» **Page extract**:
-- Begin --

# Spring has officially sprung



## HardCider (Dec 13, 2013)

When I think of spring, I don't really think about the weather. I think of planting, hunting mushrooms/shed antlers, fishing and spring gobbler. Yesterday and today were prime examples of spring. The weather was all over the board. Yesterday was howling winds, rain, spitting snow and freaking cold. This morning was calm, bright, sunny and chilly. But one thing remained constant, gobbling turkeys! Both times I set up tight and played it very conservative with the calling. Hunting pressure was high and I wanted to call just enough to close the deal but not enough to get them so fired up that they attracted the competition. It can be a fine line between the two. You all that hunt gobblers know what I'm talking about. The weather was terrible for hunting yet there was a study stream of pickups parked everywhere and road hunters slowly cruising the back roads. I couldn't imagine what it would be like if food suddenly became scarce and hunting or foraging was necessary to survive. One thing I do realize is that the vast majority of hunters/foragers, let alone the general public, don't really know what they are doing. Compound this with less than ideal conditions and it can hit home as to why we need to hone our skills in the field. It is like practicing to light a fire outside in the pouring rain and windy cold. It's nice to know how easy it is to gather food off the land if times were bad and you are well practiced but scary to know just how many desperate people there are going to be if times ever get hungry.


----------



## hashbrown (Sep 2, 2013)

I love this time of year! Fresh turkey breast, morel mushrooms, crappie frying in the pan, sucker grabbin, white bass are running. If you know your way around the woods and creeks there is most certainly a bounty this time of year. I can only imagine how long winter would seem in tough times getting through til spring.


----------



## HardCider (Dec 13, 2013)

Hashbrown,
in all honesty, with your infrastructure, knowledge and geographic location, you and your family will probably never go hungry. I'm not far off and getting closer all the time.


----------



## hashbrown (Sep 2, 2013)

HardCider said:


> Hashbrown,
> in all honesty, with your infrastructure, knowledge and geographic location, you and your family will probably never go hungry. I'm not far off and getting closer all the time.


My Grandfather was the middle child of 7 sisters his father was killed when he was 12. He took the role of provider for the family and most things came from the land. He did trade honey and catfish he would noodle for staples. He always talked about how scarce game was in those times with so many people living off the land and the crops they could grow here. He didn't kill his first deer until his late 20s because there were just none here. I tried to learn as much as possible from him and only hope I could fill his shoes in the same situation.

-- End --

» **Problems**:
1. In the forum thread, at what age did hashbrown's grandfather kill his first deer?
2. Edit the forum thread from "I love this" to "through til spring.", changing "crappie" to "catfish".

» **Given entries**:

-- Begin --

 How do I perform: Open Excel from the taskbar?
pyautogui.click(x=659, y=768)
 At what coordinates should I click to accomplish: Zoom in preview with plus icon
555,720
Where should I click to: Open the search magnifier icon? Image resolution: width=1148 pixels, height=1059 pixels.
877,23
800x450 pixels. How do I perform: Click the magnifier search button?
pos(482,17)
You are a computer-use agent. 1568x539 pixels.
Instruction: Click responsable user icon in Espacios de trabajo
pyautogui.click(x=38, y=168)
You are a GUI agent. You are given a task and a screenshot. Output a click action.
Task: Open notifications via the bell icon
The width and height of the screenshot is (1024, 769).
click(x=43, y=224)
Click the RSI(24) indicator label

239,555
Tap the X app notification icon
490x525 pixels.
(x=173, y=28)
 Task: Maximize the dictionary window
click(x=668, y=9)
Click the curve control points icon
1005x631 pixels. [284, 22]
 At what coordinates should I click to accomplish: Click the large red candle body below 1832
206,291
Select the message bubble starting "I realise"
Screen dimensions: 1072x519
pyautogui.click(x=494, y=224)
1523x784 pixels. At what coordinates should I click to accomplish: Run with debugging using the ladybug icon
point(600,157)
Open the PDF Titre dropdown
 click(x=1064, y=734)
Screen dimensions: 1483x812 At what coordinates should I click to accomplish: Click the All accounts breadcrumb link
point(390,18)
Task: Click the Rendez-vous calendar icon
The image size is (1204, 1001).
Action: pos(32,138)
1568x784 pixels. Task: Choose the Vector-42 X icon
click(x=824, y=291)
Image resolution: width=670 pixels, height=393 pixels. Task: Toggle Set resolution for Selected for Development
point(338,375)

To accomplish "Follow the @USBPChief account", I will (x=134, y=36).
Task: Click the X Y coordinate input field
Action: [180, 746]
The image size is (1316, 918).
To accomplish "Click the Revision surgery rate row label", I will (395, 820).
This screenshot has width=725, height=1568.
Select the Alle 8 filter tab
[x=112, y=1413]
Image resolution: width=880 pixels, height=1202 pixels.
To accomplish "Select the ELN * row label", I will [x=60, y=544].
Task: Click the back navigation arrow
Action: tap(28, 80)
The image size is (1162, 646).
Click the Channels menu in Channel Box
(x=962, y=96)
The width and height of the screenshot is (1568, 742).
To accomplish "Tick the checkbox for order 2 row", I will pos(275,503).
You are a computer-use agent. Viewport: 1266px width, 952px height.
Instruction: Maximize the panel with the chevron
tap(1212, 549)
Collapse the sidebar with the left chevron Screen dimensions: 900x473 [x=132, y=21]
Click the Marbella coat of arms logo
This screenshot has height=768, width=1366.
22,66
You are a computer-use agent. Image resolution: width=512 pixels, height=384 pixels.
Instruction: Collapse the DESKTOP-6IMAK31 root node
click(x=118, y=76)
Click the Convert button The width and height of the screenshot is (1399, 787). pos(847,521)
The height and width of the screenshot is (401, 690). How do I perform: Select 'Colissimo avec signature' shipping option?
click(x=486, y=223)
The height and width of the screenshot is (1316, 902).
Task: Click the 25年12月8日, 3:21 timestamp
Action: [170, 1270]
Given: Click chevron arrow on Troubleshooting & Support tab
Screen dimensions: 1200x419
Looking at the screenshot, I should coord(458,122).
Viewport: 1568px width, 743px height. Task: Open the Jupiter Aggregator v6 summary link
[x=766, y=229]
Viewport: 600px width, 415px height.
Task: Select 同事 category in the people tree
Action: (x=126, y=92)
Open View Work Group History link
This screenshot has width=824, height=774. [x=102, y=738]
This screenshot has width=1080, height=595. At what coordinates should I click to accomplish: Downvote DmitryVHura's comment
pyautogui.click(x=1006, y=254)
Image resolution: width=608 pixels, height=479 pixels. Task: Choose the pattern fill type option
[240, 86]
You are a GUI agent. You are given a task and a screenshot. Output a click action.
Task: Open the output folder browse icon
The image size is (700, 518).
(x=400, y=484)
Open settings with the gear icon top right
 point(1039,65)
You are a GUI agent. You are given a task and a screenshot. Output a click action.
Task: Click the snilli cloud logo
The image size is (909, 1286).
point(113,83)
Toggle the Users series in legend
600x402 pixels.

-- End --

» **Answers to the tasks**:
1. In his late 20s.

2.
I love this time of year! Fresh turkey breast, morel mushrooms, catfish frying in the pan, sucker grabbin, white bass are running. If you know your way around the woods and creeks there is most certainly a bounty this time of year. I can only imagine how long winter would seem in tough times getting through til spring.